Evidence supports a model that the CREB pathway regulates memory by controlling the expression of proteins that promote synaptic plasticity. Plasticity is the ability of the brain to change the structure and function of synapses in response to cell signaling.

Drugs targeting this pathway may offer an effective way to reverse memory impairment in normal, age-related neurodegeneration, as well as in disease. The benefit of such treatments may be a wider therapeutic window and more general use since they target basic mechanisms in memory formation and are not limited to a specific pathology.

While many researchers are focusing on the hippocampus, others emphasize the fact that the brain is a heterogeneous structure with many parts involved in memory. The prefrontal cortex (PFC), for instance, is important in working memory such as intelligent thought, planning, and organization. The chemical needs of different parts of the brain are different, so drugs that may improve fixed memory for long-term storage in the hippocampus, may at the same time impair dynamic updating of working memory in the prefrontal cortex.

The development of successful cognitive enhancers will have to consider the full complexity of the brain. In the mean time, an alliance of academic researchers is working on animal models to facilitate finding better gene targets in the search for memory enhancing drugs.

The future

At least 40 potential cognitive enhancers are currently in clinical development. Many of the new compounds being scrutinized seek to improve the way recent memories are stored, transformed into long-term memories, and brought back into consciousness when needed.

__Problems and tasks__.
#1 Answer these questions from the passage on memory-enhancing drugs.
(a) By controlling what does the CREB pathway regulate memory?
(b) What kind of memory is the prefrontal cortex important in?
(c) How many potential cognitive enhancers are currently in clinical development?
#2 For each statement, say whether it agrees with the passage on memory-enhancing drugs, and quote the words that decide it.
(a) All researchers are focusing on the hippocampus.
(b) Drugs targeting the CREB pathway are limited to a specific pathology.
(c) Academic researchers are working on animal models to help find better gene targets.

[Data extracted from a collection]
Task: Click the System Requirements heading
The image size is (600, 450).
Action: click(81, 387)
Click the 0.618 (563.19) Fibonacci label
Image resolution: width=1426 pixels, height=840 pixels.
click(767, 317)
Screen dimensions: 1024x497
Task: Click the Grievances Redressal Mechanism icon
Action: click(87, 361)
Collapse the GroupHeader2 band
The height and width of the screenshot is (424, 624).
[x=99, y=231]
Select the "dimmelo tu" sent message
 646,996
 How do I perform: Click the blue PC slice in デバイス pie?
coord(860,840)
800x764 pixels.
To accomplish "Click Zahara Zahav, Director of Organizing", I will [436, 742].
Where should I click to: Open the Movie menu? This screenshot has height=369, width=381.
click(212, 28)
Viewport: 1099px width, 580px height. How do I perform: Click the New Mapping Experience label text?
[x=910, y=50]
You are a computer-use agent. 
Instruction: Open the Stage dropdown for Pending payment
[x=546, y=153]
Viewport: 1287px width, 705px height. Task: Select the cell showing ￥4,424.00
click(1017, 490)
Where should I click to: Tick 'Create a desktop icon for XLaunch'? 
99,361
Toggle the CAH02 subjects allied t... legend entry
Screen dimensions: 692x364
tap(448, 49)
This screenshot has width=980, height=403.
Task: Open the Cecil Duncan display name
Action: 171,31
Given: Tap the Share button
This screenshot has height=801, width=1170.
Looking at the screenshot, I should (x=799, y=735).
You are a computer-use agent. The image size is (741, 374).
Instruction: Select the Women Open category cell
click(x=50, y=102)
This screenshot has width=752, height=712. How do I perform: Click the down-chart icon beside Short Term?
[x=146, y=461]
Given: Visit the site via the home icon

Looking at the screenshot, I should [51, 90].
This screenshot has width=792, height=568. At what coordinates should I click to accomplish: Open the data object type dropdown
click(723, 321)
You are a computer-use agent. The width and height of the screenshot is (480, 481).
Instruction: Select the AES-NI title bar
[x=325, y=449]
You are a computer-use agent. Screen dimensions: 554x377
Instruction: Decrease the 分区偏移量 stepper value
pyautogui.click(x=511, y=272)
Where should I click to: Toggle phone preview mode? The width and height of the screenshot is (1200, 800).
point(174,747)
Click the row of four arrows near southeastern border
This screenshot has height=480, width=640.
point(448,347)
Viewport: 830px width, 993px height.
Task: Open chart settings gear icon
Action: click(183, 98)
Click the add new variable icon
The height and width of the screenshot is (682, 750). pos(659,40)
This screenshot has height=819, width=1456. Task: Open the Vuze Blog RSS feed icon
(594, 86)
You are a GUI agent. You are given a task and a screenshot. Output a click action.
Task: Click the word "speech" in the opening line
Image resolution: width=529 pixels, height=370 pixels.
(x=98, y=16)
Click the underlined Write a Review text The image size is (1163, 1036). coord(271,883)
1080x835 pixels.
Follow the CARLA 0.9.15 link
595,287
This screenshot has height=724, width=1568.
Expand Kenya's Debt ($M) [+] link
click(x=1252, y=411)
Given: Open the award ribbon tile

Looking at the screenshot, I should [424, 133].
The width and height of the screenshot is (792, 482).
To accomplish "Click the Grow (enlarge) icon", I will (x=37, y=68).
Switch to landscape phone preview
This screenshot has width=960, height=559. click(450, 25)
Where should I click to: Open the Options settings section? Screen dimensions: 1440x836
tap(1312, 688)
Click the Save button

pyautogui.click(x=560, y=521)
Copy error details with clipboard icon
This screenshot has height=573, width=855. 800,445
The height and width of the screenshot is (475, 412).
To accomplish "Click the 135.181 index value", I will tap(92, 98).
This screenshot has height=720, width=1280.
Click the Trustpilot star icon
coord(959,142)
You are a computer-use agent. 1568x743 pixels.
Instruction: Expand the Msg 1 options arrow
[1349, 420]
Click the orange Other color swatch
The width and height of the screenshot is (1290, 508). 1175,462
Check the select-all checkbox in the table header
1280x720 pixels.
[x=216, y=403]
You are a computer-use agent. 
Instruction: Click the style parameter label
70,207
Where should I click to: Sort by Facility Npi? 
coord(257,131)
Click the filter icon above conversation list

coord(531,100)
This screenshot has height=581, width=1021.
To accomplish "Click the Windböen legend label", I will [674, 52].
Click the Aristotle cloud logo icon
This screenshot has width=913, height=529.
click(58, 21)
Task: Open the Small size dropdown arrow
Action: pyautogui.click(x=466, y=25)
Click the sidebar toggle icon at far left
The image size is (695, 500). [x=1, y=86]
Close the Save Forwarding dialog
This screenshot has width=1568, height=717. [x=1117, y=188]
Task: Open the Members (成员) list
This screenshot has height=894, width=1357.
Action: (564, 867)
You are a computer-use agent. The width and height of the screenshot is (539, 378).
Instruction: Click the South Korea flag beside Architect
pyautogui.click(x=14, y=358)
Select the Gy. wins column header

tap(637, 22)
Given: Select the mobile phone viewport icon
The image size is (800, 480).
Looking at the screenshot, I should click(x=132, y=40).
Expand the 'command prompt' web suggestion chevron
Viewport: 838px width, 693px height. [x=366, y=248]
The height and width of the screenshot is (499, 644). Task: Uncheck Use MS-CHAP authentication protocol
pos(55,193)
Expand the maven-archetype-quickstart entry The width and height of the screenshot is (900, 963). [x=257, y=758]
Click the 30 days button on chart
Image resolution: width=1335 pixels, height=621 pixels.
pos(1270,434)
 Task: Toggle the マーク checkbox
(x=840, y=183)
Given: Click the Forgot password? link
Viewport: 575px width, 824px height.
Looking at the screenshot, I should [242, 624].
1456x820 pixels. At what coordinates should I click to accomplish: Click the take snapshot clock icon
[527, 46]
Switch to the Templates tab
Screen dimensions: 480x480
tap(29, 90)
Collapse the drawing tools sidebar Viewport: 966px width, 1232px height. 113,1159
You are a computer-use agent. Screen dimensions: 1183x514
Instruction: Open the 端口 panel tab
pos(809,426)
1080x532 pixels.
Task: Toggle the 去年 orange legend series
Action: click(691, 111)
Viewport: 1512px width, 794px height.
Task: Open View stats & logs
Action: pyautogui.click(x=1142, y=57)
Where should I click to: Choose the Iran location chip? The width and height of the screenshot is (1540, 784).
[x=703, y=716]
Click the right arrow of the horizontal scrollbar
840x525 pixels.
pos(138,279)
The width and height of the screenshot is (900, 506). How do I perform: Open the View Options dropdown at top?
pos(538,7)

__Written responses__.
#1
(a) The expression of proteins that promote synaptic plasticity.
(b) Working memory, such as intelligent thought, planning, and organization.
(c) At least 40.

#2
(a) No: "While many researchers are focusing on the hippocampus, others emphasize the fact that the brain is a heterogeneous structure with many parts involved in memory."
(b) No: "they target basic mechanisms in memory formation and are not limited to a specific pathology."
(c) Yes: "an alliance of academic researchers is working on animal models to facilitate finding better gene targets in the search for memory enhancing drugs."